The waterproofing stuff I used (Ardex) was specified by the manufacturer to be installed over the screed, not under it. Personally I would stick with the manufacturers recommendations as they are the ones who will ultimately warrant the product.

----------


## Billy22Bob

Sorry I havent gotten back earlier. 
1. I established my "intile" central waste level as low as I could. Even gouged out some concrete to get it in. I then lasered out and found I could hit a 20mm grade from the doorway level (stopping angle) which is determined by my carpet level in the adjoing hallway (18mm). Thats 2m away so satisfies the 1:100-1:80 for non-shower areas as per standard.
2. The cement substrate floor was graded to the original waste which I reused and my layout is pretty much identical. As such, my beeding depth ranged between 20-3mm and as a result, (as above) I couldnt use sand and cement. I went with Lanko 173 floor leveler - great stuff but exy$. I have now used 7 bags at $30/bag (bunnings) but it goes off quick and says on the bag you can tile over it "in 4hours"....! Well, I havent dont that, but it goes off within 1 and sets within 2. It's also very scultpurable (if thats a word) and you can shape it after an hour.
3. So all the all final tile heights at the perimeters are done to +20mm from the top tip of the waste no matter how far they go - some 1500mm some 2000mm - all meet the standard. This will allow my wall tiles to be pretty much level.
4. Due to the 4hour - you can tile on it - Lanko claim  - I water proofed (primed) with Gripset 38 after about 14hrs. Thats the photo above. I then took to getting the shower hob set out and that's been the baine of my exsitence for the past 24hrs. Not so muhch the levels, but these new shower trays....tredny...but so much more surace/perimeter to get right efore membrane. Its finally ready for membrane prime tommorow morning. I did start to use sand and cement in the shower hob because of the volume/grade/lift and hence the cost - but the wait to set time really got to me so I went and bought a couple more bags of Lanko 173. So 7x$30=$210!!!! But that's bathrooms for you.

* _Problems to work on_
#1 Transcribe the entire forum thread, keeping every character, typo, and line break unchanged.
#2 From the records below, restate word for word the part that opens with the line containing "is (1325, 755)." and closes with the line containing "Open explorer more", including both of those lines and nothing else.
The forum thread above and the records that come after it are independent of each other.

Pointing data for targets
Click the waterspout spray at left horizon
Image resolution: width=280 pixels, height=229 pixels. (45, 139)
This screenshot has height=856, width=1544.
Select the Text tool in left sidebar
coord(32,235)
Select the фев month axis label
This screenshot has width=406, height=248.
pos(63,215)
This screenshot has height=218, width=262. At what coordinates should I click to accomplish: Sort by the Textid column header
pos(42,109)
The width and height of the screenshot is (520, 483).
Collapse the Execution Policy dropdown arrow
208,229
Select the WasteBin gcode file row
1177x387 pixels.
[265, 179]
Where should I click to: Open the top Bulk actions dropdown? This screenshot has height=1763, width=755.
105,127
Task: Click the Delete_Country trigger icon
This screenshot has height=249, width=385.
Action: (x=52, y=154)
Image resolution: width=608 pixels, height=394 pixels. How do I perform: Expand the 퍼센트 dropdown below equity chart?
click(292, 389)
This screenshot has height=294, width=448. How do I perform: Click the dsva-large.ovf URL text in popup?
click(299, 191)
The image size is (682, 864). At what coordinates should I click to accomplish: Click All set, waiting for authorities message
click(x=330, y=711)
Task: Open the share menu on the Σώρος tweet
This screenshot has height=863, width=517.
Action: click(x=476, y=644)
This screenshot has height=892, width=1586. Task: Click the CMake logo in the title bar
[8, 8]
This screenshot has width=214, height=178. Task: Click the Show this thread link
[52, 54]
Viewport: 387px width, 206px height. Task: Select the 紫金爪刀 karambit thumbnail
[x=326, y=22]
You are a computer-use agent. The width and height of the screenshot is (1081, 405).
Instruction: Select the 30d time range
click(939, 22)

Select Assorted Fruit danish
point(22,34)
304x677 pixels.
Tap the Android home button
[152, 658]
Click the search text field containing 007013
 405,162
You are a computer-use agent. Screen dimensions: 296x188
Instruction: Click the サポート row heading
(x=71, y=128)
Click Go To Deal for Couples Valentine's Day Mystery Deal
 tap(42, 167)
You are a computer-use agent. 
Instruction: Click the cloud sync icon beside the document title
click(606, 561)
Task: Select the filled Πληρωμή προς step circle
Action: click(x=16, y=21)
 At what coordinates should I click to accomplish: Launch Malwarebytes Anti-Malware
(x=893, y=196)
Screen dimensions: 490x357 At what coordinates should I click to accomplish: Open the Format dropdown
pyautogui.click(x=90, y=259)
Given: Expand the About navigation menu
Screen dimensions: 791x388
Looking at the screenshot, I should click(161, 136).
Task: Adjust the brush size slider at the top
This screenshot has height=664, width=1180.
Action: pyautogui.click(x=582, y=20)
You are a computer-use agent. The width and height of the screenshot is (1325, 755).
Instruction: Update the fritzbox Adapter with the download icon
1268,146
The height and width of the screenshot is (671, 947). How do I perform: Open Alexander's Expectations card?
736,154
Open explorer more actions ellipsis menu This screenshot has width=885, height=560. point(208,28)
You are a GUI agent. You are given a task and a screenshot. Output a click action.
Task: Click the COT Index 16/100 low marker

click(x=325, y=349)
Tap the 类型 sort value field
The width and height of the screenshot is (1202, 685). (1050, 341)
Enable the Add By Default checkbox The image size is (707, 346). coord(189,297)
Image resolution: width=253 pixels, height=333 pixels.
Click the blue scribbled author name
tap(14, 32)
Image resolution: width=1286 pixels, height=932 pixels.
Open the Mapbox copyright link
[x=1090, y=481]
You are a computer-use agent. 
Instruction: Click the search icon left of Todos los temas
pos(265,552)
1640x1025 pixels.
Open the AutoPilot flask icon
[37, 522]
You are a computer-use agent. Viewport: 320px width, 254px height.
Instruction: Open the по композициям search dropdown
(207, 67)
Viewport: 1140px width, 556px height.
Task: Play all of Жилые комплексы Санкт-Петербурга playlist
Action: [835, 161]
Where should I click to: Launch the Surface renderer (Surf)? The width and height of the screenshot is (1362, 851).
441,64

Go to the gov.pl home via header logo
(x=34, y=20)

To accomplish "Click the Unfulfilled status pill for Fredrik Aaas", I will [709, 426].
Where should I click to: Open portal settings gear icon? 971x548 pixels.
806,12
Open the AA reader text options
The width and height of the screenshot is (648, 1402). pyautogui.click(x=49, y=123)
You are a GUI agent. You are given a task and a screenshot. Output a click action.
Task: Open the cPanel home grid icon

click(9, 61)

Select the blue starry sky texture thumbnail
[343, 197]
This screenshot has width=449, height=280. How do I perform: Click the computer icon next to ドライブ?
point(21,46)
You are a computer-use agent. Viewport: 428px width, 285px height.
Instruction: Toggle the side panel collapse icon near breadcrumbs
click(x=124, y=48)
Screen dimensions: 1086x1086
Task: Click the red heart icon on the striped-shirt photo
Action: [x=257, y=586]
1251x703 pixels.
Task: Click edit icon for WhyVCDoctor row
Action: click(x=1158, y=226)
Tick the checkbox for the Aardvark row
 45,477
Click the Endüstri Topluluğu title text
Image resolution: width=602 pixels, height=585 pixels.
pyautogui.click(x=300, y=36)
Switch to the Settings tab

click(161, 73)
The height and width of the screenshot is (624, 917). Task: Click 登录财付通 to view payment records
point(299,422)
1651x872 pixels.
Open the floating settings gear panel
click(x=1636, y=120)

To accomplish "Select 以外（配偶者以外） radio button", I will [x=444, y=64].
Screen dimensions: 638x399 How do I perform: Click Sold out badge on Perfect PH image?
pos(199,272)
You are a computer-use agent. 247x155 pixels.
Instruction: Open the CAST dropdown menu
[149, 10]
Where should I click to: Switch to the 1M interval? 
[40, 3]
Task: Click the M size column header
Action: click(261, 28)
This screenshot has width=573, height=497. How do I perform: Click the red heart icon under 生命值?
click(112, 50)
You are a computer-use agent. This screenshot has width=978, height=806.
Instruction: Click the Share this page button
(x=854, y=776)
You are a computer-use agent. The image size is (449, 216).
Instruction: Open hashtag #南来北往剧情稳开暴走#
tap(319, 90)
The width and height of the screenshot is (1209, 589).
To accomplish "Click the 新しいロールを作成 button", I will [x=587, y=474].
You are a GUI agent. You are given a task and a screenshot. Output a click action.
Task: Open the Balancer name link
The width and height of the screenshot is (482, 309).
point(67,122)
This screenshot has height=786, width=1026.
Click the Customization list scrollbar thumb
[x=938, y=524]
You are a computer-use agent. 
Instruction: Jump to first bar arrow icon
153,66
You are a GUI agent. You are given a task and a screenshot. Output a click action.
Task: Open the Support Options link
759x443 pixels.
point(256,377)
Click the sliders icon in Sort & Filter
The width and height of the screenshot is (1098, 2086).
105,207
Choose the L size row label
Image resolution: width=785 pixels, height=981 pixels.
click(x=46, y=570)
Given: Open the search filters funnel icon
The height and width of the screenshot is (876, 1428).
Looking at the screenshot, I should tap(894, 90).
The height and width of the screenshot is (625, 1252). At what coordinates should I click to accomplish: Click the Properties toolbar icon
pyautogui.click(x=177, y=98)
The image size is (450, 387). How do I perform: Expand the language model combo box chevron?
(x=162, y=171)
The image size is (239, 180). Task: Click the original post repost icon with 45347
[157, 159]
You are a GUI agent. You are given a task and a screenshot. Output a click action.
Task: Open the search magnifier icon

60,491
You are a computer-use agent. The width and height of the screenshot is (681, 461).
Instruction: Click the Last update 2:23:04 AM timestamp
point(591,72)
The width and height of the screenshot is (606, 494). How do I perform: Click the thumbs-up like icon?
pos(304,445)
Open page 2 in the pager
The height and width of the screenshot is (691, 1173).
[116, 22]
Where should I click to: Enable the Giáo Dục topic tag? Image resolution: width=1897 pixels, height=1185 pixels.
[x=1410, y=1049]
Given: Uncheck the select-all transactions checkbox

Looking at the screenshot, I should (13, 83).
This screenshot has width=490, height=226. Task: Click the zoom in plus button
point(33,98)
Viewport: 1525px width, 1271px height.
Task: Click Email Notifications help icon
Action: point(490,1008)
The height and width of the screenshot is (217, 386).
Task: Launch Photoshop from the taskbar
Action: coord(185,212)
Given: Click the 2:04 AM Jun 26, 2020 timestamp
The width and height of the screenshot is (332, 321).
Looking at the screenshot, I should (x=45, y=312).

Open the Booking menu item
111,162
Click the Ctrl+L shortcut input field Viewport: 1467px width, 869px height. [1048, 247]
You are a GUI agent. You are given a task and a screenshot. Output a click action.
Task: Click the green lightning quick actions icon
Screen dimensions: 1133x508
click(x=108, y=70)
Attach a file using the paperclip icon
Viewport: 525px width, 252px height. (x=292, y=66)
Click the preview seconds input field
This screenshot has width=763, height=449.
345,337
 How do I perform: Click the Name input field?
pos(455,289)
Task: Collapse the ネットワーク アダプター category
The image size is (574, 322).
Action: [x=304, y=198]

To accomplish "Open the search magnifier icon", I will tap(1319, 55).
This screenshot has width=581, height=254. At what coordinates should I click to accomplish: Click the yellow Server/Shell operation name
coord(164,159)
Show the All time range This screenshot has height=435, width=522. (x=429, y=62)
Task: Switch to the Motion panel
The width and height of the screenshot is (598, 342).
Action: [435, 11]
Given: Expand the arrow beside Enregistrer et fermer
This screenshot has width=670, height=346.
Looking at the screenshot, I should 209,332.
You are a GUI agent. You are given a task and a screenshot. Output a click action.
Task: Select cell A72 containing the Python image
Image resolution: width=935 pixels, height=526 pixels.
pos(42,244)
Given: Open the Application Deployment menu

* _Answers given_
#1
The waterproofing stuff I used (Ardex) was specified by the manufacturer to be installed over the screed, not under it. Personally I would stick with the manufacturers recommendations as they are the ones who will ultimately warrant the product.

----------


## Billy22Bob

Sorry I havent gotten back earlier. 
1. I established my "intile" central waste level as low as I could. Even gouged out some concrete to get it in. I then lasered out and found I could hit a 20mm grade from the doorway level (stopping angle) which is determined by my carpet level in the adjoing hallway (18mm). Thats 2m away so satisfies the 1:100-1:80 for non-shower areas as per standard.
2. The cement substrate floor was graded to the original waste which I reused and my layout is pretty much identical. As such, my beeding depth ranged between 20-3mm and as a result, (as above) I couldnt use sand and cement. I went with Lanko 173 floor leveler - great stuff but exy$. I have now used 7 bags at $30/bag (bunnings) but it goes off quick and says on the bag you can tile over it "in 4hours"....! Well, I havent dont that, but it goes off within 1 and sets within 2. It's also very scultpurable (if thats a word) and you can shape it after an hour.
3. So all the all final tile heights at the perimeters are done to +20mm from the top tip of the waste no matter how far they go - some 1500mm some 2000mm - all meet the standard. This will allow my wall tiles to be pretty much level.
4. Due to the 4hour - you can tile on it - Lanko claim  - I water proofed (primed) with Gripset 38 after about 14hrs. Thats the photo above. I then took to getting the shower hob set out and that's been the baine of my exsitence for the past 24hrs. Not so muhch the levels, but these new shower trays....tredny...but so much more surace/perimeter to get right efore membrane. Its finally ready for membrane prime tommorow morning. I did start to use sand and cement in the shower hob because of the volume/grade/lift and hence the cost - but the wait to set time really got to me so I went and bought a couple more bags of Lanko 173. So 7x$30=$210!!!! But that's bathrooms for you.

#2
You are a computer-use agent. The width and height of the screenshot is (1325, 755).
Instruction: Update the fritzbox Adapter with the download icon
1268,146
The height and width of the screenshot is (671, 947). How do I perform: Open Alexander's Expectations card?
736,154
Open explorer more actions ellipsis menu This screenshot has width=885, height=560. point(208,28)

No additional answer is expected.